Annual passenger numbers and aircraft statistics
| Year | Passengers handled | Passenger % change | Cargo (tonnes) | Cargo % change | Aircraft movements | Aircraft % change |
| 2006 | 48,835 | Steady | 62 | Steady | 1,390 | Steady |
| 2007 | 48,160 | −1.4 | 93 | +50.0 | 1,406 | +1.2 |
| 2008 | 52,345 | +8.7 | 109 | +17.2 | 1,722 | +22.5 |
| 2009 | 67,631 | +29.2 | 132 | +21.1 | 1,788 | +3.8 |
| 2010 | 36,183 | −46.5 | 63 | −52.3 | 936 | −47.7 |
| 2011 | 130,113 | +259.6 | 161 | +155.6 | 3,142 | +235.7 |
| 2012 | 154,423 | +18.7 | 281 | +74.5 | 3,944 | +25.5 |
| 2013 | 184,380 | +19.4 | 254 | −9.6 | 4,558 | +15.6 |
| 2014 | 225,995 | +22.6 | 326 | +28.3 | 5,890 | +29.2 |
| 2015 | 200,212 | −11.4 | 267 | −18.1 | 4,525 | −23.2 |
| 2016 | 146,341 | −26.9 | 246 | −7.9 | 2,834 | −37.4 |
| 2017 | 460,697 | +214.8 | 883 | +258.9 | 7,798 | +175.2 |
| 2018 | 619,767 | +34.5 | 802 | −9.2 | 10,094 | +29.4 |
| 2019 | 711,706 | +14.8 | 777 | −3.1 | 10,872 | +7.7 |
| 2020 | 331,275 | −53.5 | 259 | −66.7 | 5,775 | −46.9 |
| 2021 | 363,865 | +9.8 | 1,982 | +665.3 | 5,692 | −1.4 |
| 2022 | 596,903 | +64.0 | 360 | −81.8 | 7,213 | +26.7 |
| 2023 | 942,194 | +57.8 | 1,744 | +384.4 | 9,062 | +25.6 |
| 2024 | 1,017,995 | +8.0 | 2,136 | +22.5 | 8,372 | −7.6 |
^{Source: DGCA, BPS}

==Accidents and incidents==

- On September 14, 2011, an Aviastar BAe 146-200 aircraft struck a group of cows while landing at Komodo Airport. The front section of the aircraft was damaged, particularly just above the nose landing gear. Prior to the incident, airport personnel on motorcycles had attempted to clear the runway by driving the cows away, but were unsuccessful.
- On 14 October 2022, the ceiling of one of the boarding gates at Komodo Airport collapsed, reportedly due to heavy rainfall at the time. The incident did not disrupt passenger flow at the airport, and repairs were promptly carried out by airport authorities.

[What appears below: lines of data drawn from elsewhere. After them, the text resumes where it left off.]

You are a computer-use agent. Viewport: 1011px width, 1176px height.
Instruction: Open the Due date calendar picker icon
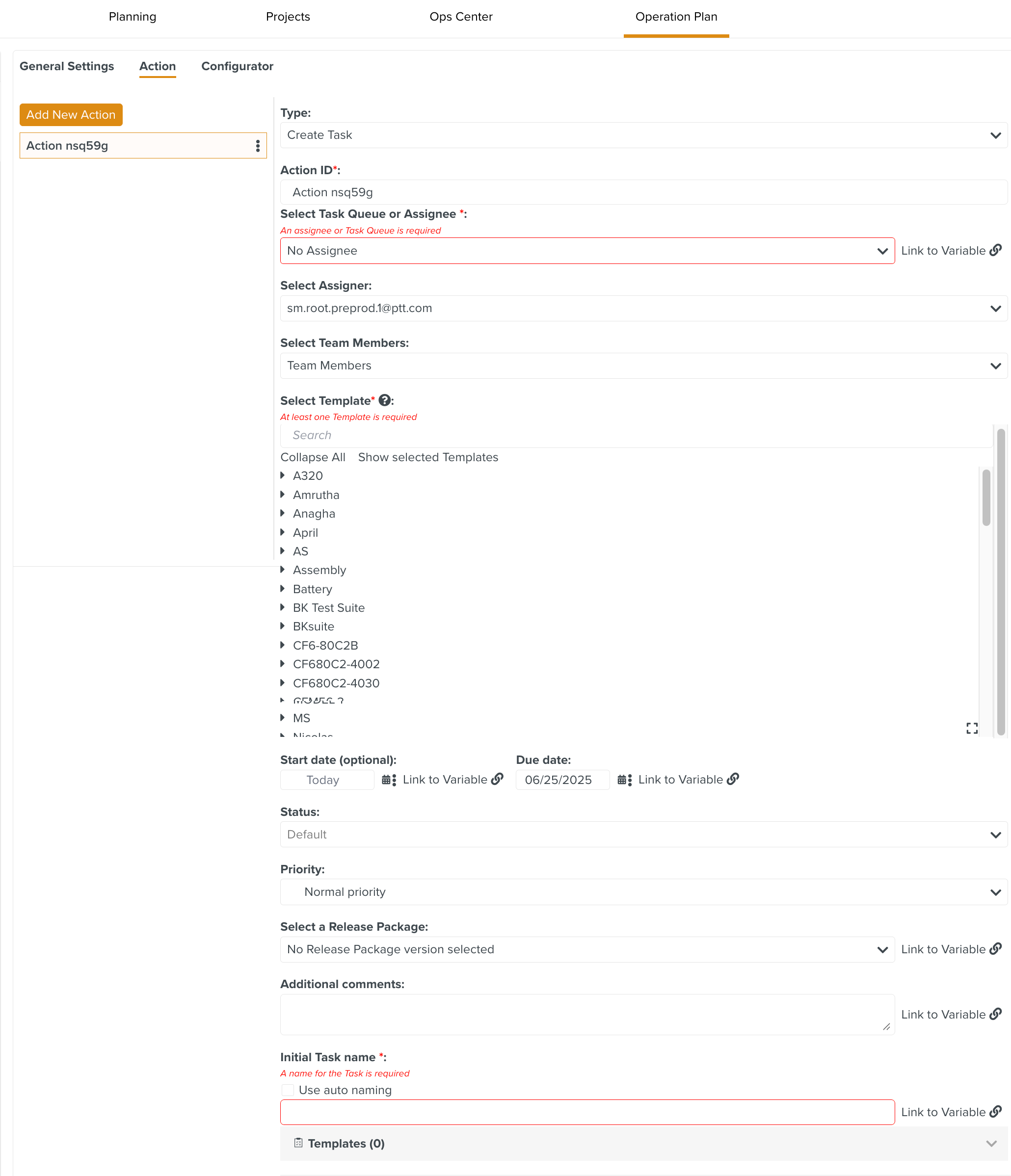tap(624, 780)
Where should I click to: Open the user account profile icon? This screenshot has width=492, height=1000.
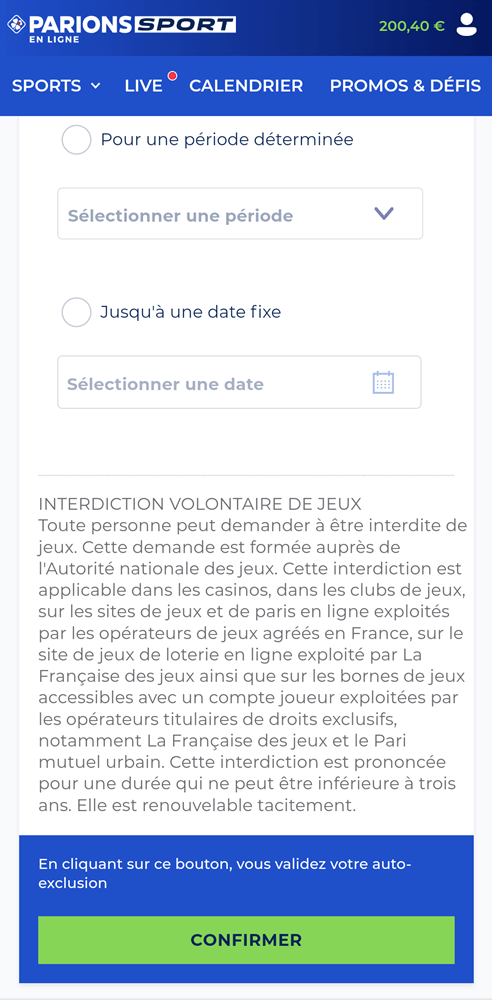point(467,25)
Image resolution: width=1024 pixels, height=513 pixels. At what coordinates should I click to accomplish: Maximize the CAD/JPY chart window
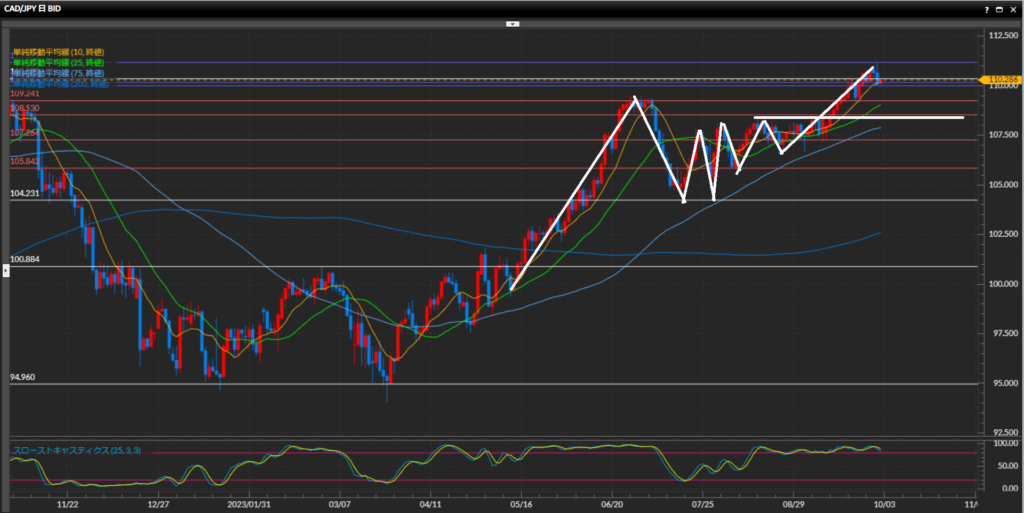coord(1000,8)
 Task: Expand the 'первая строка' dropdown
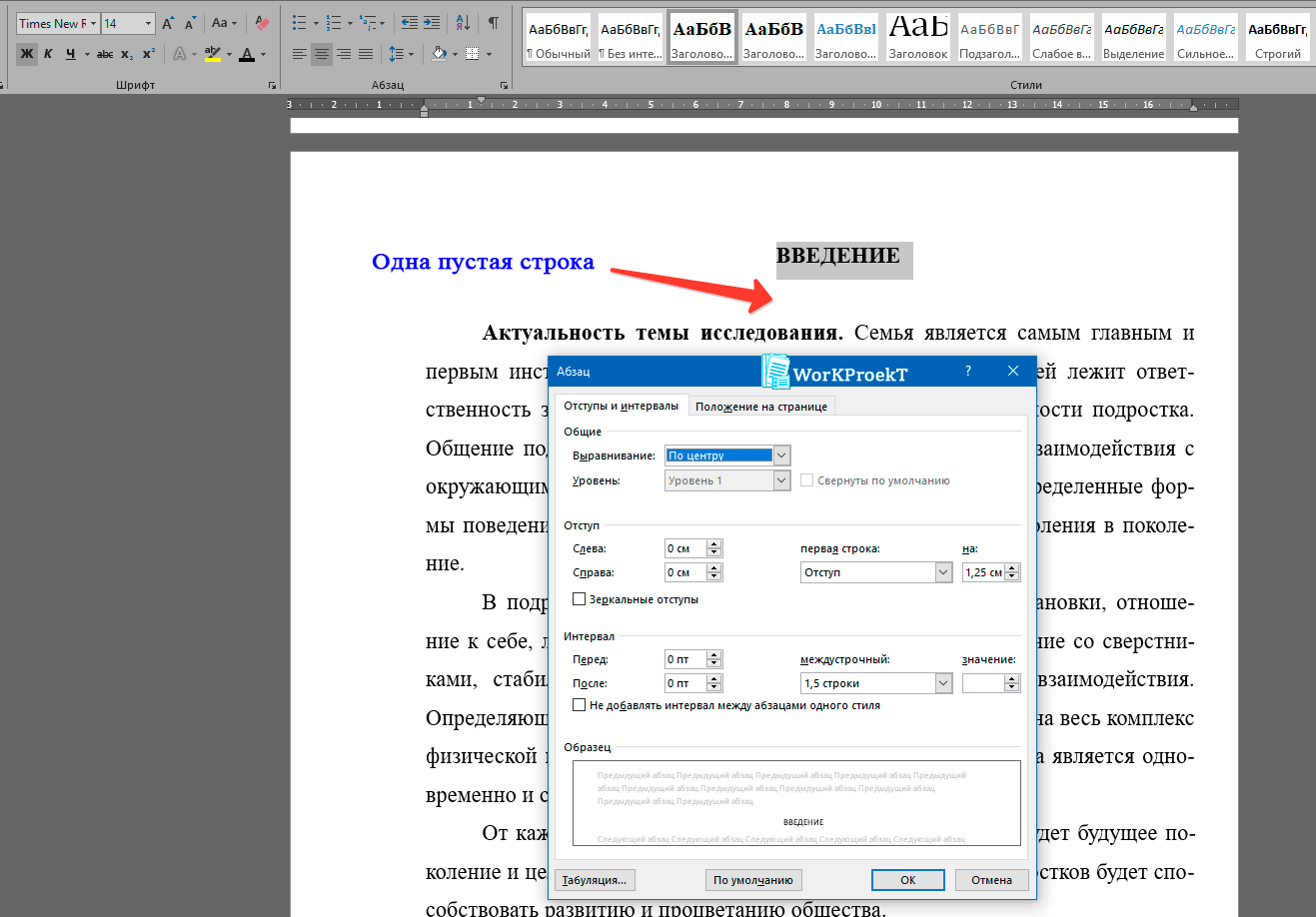click(943, 572)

- On 19 February 2024, Indonesian AirAsia Flight 860, an Airbus A320 operating from Jakarta to Labuan Bajo, skidded off the taxiway while en route from the runway to the apron at Komodo Airport. All 151 passengers on board were unharmed. The aircraft was successfully evacuated approximately 50 minutes after the incident.